**Work instruction**
Quote the records below word for word, please, from the very first line through the one that contains "[Harrison Ford Thanks", and nothing beyond it.

**The data**
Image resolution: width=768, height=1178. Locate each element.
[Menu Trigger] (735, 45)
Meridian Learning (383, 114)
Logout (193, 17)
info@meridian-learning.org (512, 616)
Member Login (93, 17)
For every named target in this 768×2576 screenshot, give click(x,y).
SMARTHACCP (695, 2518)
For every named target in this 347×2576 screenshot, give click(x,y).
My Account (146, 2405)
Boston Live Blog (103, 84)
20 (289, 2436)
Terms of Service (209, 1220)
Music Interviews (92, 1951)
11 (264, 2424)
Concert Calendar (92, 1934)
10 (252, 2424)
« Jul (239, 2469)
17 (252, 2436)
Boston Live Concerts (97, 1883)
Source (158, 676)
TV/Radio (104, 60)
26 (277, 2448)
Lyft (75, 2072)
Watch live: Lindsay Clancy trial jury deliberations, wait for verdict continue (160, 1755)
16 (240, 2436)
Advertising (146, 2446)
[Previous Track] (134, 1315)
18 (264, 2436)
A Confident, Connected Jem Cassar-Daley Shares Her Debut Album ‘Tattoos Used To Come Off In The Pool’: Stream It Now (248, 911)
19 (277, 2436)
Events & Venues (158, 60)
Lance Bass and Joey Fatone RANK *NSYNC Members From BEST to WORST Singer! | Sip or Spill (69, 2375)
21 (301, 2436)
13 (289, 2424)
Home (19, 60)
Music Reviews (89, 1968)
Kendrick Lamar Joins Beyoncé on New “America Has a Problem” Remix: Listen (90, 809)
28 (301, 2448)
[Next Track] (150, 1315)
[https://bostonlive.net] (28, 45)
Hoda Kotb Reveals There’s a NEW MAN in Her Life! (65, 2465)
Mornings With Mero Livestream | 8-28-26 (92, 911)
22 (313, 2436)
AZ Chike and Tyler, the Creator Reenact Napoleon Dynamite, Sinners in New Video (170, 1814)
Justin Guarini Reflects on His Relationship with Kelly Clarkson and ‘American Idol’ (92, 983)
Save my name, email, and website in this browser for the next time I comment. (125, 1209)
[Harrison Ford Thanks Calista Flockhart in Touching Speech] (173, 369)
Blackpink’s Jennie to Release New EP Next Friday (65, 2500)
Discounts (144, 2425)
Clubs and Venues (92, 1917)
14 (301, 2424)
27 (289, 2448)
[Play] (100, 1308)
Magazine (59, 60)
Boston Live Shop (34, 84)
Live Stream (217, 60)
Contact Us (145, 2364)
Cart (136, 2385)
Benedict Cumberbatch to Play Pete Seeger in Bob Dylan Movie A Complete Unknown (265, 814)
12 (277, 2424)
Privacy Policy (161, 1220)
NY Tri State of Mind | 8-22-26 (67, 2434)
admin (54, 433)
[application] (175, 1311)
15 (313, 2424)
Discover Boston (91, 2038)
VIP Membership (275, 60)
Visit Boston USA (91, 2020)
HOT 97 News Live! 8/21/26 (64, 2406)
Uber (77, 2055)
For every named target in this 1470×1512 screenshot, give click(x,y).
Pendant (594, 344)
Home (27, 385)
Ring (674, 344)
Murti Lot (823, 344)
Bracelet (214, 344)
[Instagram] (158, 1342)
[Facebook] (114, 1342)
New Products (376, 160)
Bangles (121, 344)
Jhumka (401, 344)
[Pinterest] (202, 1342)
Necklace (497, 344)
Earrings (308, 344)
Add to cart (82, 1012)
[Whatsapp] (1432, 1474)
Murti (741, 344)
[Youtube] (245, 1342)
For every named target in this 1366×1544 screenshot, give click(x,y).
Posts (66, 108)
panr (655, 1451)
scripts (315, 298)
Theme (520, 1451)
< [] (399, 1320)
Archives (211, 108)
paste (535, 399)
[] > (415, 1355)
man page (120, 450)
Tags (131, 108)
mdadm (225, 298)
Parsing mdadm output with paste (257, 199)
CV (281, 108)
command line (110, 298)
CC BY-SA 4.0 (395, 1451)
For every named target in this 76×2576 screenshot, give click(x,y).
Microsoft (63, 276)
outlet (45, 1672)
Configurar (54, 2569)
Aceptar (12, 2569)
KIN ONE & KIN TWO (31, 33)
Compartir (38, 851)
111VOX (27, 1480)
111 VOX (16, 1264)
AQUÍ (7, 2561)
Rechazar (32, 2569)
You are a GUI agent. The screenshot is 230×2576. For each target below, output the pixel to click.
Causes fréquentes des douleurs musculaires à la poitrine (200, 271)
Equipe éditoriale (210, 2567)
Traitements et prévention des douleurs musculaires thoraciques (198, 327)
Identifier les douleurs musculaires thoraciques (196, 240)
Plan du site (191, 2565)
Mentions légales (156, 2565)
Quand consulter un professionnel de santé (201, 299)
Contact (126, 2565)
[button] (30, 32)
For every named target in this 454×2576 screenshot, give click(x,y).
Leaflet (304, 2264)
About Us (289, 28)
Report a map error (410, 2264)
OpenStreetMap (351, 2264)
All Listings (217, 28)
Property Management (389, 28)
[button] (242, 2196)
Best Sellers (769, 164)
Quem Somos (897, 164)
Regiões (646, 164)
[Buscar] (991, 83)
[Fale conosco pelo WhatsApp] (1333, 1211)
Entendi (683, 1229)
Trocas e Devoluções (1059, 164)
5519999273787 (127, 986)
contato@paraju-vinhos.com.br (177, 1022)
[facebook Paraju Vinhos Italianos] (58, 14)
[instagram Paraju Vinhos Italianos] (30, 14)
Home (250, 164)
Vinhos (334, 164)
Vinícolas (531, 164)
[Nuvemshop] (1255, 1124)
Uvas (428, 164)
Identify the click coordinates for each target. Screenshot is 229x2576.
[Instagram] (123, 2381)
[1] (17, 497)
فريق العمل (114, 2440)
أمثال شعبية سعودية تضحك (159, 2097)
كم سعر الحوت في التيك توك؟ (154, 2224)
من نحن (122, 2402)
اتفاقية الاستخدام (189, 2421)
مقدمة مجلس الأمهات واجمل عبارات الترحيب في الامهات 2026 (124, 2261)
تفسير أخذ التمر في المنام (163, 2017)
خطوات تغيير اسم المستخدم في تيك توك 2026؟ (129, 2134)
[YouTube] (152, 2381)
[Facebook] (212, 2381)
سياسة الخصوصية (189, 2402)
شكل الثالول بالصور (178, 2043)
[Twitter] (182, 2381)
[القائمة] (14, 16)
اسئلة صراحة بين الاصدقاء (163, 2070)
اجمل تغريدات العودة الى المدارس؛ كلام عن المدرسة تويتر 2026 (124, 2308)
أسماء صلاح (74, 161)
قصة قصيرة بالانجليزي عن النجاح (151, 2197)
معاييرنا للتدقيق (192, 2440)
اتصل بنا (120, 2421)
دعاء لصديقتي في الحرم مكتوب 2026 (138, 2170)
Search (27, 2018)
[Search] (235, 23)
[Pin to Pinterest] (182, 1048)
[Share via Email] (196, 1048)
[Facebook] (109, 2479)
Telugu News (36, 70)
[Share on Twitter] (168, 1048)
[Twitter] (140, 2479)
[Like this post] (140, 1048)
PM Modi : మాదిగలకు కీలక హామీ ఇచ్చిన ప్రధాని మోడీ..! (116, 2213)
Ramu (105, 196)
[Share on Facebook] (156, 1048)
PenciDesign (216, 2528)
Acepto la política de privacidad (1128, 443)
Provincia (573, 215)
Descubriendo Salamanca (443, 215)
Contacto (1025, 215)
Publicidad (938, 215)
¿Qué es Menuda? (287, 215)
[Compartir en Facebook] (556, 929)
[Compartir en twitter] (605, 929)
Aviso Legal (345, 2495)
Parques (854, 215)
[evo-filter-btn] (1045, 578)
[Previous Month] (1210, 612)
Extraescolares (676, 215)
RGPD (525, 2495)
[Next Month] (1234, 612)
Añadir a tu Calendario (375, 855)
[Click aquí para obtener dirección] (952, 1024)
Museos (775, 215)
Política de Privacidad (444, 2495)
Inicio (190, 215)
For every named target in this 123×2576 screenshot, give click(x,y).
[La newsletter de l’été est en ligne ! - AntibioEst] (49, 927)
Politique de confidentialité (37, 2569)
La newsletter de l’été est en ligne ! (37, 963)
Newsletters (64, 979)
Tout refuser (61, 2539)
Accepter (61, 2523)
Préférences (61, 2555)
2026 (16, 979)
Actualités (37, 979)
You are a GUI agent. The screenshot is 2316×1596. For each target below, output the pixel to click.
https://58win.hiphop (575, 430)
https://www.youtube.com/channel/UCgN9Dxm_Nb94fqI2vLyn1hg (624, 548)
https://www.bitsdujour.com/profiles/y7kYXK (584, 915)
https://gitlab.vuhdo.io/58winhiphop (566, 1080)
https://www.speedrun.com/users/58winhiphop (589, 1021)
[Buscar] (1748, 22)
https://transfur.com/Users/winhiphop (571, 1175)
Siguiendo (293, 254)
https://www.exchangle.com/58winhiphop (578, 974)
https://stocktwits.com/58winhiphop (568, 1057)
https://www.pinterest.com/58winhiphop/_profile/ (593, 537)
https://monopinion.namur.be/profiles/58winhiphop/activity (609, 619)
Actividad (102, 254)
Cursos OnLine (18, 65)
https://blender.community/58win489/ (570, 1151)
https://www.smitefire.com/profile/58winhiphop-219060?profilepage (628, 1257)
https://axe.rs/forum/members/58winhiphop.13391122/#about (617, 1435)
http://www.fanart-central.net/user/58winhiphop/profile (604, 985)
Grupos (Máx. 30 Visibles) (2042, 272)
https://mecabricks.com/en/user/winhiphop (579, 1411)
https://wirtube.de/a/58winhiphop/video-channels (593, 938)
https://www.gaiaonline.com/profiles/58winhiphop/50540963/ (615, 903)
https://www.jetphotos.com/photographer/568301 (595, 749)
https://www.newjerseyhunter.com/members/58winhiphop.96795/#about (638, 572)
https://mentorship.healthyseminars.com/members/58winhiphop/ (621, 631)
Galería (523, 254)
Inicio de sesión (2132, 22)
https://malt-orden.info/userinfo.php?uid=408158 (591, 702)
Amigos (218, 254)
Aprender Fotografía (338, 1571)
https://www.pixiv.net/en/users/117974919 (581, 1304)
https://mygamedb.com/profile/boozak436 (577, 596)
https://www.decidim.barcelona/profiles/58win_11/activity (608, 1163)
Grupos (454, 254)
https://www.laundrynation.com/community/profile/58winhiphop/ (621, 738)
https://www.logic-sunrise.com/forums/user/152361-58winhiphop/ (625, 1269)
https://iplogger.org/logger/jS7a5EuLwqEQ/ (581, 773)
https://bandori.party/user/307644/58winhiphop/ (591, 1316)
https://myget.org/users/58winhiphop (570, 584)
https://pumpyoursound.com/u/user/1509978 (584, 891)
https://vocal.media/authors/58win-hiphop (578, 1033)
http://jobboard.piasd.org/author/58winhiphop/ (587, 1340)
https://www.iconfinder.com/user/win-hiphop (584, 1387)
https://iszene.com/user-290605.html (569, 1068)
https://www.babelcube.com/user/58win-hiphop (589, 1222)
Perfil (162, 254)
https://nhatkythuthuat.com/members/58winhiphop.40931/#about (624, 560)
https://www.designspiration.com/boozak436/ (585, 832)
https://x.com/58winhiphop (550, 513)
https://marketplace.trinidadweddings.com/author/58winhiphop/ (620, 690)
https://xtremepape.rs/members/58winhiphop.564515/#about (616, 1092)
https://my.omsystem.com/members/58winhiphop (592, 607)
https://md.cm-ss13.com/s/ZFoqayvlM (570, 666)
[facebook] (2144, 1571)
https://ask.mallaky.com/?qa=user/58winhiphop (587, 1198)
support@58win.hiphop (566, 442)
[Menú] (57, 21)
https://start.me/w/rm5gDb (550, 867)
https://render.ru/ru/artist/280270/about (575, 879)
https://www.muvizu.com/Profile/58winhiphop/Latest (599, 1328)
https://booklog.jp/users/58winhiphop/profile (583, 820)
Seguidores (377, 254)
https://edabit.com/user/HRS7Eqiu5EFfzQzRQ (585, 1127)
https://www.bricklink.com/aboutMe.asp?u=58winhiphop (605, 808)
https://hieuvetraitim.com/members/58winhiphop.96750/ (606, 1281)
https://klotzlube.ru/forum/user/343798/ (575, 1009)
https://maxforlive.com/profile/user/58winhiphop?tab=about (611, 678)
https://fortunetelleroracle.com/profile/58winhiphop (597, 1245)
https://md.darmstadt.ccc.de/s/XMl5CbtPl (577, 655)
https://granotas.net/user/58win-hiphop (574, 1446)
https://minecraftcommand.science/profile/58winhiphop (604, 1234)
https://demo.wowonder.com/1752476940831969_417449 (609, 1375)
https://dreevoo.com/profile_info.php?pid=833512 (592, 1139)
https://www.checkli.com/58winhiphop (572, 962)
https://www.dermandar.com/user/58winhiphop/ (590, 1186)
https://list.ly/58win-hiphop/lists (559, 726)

**Result for this task**
Image resolution: width=768, height=1178. Locate each element.
[Menu Trigger] (735, 45)
Meridian Learning (383, 114)
Logout (193, 17)
info@meridian-learning.org (512, 616)
Member Login (93, 17)
For every named target in this 768×2576 screenshot, give click(x,y).
SMARTHACCP (695, 2518)
For every named target in this 347×2576 screenshot, give click(x,y).
My Account (146, 2405)
Boston Live Blog (103, 84)
20 (289, 2436)
Terms of Service (209, 1220)
Music Interviews (92, 1951)
11 (264, 2424)
Concert Calendar (92, 1934)
10 (252, 2424)
« Jul (239, 2469)
17 (252, 2436)
Boston Live Concerts (97, 1883)
Source (158, 676)
TV/Radio (104, 60)
26 (277, 2448)
Lyft (75, 2072)
Watch live: Lindsay Clancy trial jury deliberations, wait for verdict continue (160, 1755)
16 (240, 2436)
Advertising (146, 2446)
[Previous Track] (134, 1315)
18 (264, 2436)
A Confident, Connected Jem Cassar-Daley Shares Her Debut Album ‘Tattoos Used To Come Off In The Pool’: Stream It Now (248, 911)
19 (277, 2436)
Events & Venues (158, 60)
Lance Bass and Joey Fatone RANK *NSYNC Members From BEST to WORST Singer! | Sip or Spill (69, 2375)
21 (301, 2436)
13 (289, 2424)
Home (19, 60)
Music Reviews (89, 1968)
Kendrick Lamar Joins Beyoncé on New “America Has a Problem” Remix: Listen (90, 809)
28 (301, 2448)
[Next Track] (150, 1315)
[https://bostonlive.net] (28, 45)
Hoda Kotb Reveals There’s a NEW MAN in Her Life! (65, 2465)
Mornings With Mero Livestream | 8-28-26 (92, 911)
22 (313, 2436)
AZ Chike and Tyler, the Creator Reenact Napoleon Dynamite, Sinners in New Video (170, 1814)
Justin Guarini Reflects on His Relationship with Kelly Clarkson and ‘American Idol’ (92, 983)
Save my name, email, and website in this browser for the next time I comment. (125, 1209)
[Harrison Ford Thanks Calista Flockhart in Touching Speech] (173, 369)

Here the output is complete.